## Document extract:
+ + + + + + +

To evaluate the impact of using central venous catheters (CVCs) impregnated with the combination of minocycline and rifampin on nosocomial bloodstream infections (BSIs), morbidity, and mortality in cancer patients in the ICU.


Prospective surveillance study consisting of the following two time periods: September 1997 through August 1998 (ie, fiscal year [FY] 1998); and from September 1998 through August 1999 (ie, FY 1999).


ICUs of a tertiary care hospital in Houston, TX.


Cancer patients in the medical ICU (MICU) and surgical ICU (SICU).


ICUs started using CVCs impregnated with the minocycline-rifampin combination at the beginning of FY 1999.

+ + + + + + +

## Entries provided:
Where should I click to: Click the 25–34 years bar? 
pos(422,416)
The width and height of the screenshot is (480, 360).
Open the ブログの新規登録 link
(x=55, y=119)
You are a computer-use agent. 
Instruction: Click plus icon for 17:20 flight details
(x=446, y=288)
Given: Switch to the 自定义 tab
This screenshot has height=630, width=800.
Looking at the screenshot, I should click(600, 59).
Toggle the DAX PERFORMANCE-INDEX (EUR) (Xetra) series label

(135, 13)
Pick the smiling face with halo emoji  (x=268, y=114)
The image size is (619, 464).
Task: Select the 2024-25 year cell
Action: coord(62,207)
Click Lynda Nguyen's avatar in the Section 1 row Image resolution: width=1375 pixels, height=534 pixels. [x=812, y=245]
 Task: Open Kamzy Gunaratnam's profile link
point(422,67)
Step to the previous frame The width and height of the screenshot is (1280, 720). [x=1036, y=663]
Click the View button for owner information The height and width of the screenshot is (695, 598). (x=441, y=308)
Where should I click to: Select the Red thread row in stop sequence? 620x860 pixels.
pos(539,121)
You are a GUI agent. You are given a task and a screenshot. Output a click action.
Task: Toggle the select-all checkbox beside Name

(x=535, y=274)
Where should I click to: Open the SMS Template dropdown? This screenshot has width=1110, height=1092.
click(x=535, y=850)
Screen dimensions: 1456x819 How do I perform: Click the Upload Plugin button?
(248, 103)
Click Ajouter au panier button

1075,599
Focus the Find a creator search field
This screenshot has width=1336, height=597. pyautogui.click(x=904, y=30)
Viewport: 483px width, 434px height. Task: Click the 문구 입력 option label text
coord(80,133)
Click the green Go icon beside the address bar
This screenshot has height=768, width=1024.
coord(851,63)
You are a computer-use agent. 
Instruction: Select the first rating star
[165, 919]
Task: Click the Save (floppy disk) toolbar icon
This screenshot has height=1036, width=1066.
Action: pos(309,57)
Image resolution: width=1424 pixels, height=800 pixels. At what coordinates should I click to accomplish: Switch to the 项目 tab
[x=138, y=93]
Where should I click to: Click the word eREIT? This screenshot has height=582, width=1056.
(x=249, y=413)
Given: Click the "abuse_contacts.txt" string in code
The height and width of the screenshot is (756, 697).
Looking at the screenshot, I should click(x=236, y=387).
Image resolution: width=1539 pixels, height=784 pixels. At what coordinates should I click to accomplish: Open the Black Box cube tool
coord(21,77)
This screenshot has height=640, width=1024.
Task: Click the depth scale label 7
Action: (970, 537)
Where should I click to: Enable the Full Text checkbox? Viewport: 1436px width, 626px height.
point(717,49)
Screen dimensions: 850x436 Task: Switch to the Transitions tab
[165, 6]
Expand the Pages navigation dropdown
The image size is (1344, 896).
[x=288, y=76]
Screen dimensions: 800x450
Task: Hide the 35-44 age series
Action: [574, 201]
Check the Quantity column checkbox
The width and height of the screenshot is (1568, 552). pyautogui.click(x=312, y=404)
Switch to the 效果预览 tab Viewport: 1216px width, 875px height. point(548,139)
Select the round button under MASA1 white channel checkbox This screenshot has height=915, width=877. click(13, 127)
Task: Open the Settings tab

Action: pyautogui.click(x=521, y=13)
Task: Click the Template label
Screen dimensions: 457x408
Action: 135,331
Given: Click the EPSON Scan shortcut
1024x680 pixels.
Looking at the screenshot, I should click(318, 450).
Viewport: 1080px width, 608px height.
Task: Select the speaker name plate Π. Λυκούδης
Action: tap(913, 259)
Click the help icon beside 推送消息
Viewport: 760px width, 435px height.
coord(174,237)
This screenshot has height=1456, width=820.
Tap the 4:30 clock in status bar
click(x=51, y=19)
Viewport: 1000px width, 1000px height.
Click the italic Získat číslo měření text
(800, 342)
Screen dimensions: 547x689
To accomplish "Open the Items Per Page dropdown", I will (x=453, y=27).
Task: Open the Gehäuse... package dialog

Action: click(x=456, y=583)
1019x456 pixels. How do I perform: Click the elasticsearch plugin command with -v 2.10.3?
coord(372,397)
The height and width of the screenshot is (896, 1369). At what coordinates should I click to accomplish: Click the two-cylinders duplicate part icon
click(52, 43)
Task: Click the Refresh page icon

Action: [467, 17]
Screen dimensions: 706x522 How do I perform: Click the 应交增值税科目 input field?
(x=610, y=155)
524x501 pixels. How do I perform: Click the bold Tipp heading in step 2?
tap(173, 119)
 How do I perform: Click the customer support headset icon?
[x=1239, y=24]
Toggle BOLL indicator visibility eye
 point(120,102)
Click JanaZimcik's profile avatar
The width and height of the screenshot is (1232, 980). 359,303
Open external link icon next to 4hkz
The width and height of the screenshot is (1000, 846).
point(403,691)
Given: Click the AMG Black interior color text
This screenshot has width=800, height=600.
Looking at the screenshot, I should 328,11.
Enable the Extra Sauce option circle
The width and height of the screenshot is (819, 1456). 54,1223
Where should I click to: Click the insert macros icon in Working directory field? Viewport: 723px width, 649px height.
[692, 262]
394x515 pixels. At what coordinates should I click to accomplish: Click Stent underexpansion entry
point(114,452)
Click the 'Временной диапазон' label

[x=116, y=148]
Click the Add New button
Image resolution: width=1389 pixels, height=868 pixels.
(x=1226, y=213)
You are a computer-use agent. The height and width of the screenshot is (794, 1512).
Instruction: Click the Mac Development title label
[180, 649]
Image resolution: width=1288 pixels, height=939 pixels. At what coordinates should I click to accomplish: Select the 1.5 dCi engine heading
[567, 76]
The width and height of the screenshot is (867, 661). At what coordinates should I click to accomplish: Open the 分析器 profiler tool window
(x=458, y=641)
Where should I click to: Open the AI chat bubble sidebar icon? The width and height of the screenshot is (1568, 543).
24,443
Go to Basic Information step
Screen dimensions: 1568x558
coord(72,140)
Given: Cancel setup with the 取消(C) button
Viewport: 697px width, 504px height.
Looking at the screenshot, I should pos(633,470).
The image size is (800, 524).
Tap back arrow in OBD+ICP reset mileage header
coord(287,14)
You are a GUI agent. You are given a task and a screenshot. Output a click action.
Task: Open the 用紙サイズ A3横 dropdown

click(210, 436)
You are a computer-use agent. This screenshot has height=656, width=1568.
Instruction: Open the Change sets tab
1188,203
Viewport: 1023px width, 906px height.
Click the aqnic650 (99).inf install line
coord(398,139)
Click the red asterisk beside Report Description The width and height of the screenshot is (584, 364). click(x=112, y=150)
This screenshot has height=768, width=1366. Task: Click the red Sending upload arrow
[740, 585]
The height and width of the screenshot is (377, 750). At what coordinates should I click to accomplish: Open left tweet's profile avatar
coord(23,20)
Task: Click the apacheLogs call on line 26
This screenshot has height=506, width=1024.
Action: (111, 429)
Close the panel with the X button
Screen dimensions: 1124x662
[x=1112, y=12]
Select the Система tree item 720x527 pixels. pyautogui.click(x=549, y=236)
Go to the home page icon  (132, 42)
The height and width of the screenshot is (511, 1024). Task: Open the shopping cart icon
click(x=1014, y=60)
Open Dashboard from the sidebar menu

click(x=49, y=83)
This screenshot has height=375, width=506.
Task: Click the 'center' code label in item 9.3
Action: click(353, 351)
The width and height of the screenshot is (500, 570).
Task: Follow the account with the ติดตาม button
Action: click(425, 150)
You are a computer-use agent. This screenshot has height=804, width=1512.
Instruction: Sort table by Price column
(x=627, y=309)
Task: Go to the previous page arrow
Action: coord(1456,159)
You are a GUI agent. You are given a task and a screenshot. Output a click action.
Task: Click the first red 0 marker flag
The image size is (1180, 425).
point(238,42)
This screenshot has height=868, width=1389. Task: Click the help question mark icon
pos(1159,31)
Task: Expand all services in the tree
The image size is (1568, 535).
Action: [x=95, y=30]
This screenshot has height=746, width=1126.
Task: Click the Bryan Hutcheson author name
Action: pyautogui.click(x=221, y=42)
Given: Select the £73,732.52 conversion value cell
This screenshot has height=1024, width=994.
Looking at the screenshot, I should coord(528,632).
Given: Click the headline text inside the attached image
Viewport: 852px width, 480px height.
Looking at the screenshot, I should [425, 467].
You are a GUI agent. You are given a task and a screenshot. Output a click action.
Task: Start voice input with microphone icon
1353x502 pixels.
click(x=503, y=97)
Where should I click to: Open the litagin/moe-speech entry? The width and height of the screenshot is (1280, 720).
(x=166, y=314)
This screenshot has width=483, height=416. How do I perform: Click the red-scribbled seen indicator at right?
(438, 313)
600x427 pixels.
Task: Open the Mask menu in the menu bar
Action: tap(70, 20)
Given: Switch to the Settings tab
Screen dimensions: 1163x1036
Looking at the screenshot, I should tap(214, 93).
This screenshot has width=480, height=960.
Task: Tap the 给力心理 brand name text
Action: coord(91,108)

+ + + + + + +

## Explore the material:
[1] List the outcomes on which the excerpt about minocycline-rifampin catheters says the study evaluates the impact of the impregnated catheters.
[2] Carry on the excerpt about minocycline-rifampin catheters in cancer patients in the ICU, starting after its last sentence.

## Responses for each task:
[1] Nosocomial bloodstream infections (BSIs), morbidity, and mortality.

[2]
The rates of nosocomial BSIs and other patients' characteristics were compared for the two study periods to determine the impact of using the impregnated catheters in the ICU. Patients' characteristics, including antibiotic use, were comparable for the two study periods in both the MICU and the SICU. The rate of nosocomial BSIs in the MICU unit decreased from 8.3 to 3.5 per 1,000 patient-days (p < 0.01), and decreased in the SICU from 4.8 to 1.3 per 1,000 patient-days (p < 0.01) in FY 1999. Nosocomial vancomycin-resistant enterococcus (VRE) bacteremia also decreased significantly (p = 0.004). Length of stay in the MICU and SICU significantly decreased in FY 1999 (p < 0.01 and p = 0.03, respectively). The duration of hospitalization decreased for MICU and SICU patients (p = 0.06 and p < 0.01, respectively). The rate of catheter-related infections decreased from 3.1 to 0.7 per 1,000 patient-days in FY 1999 (p = 0.02). The decrease in infections resulted in net savings of at least $1,450,000 for FY 1999.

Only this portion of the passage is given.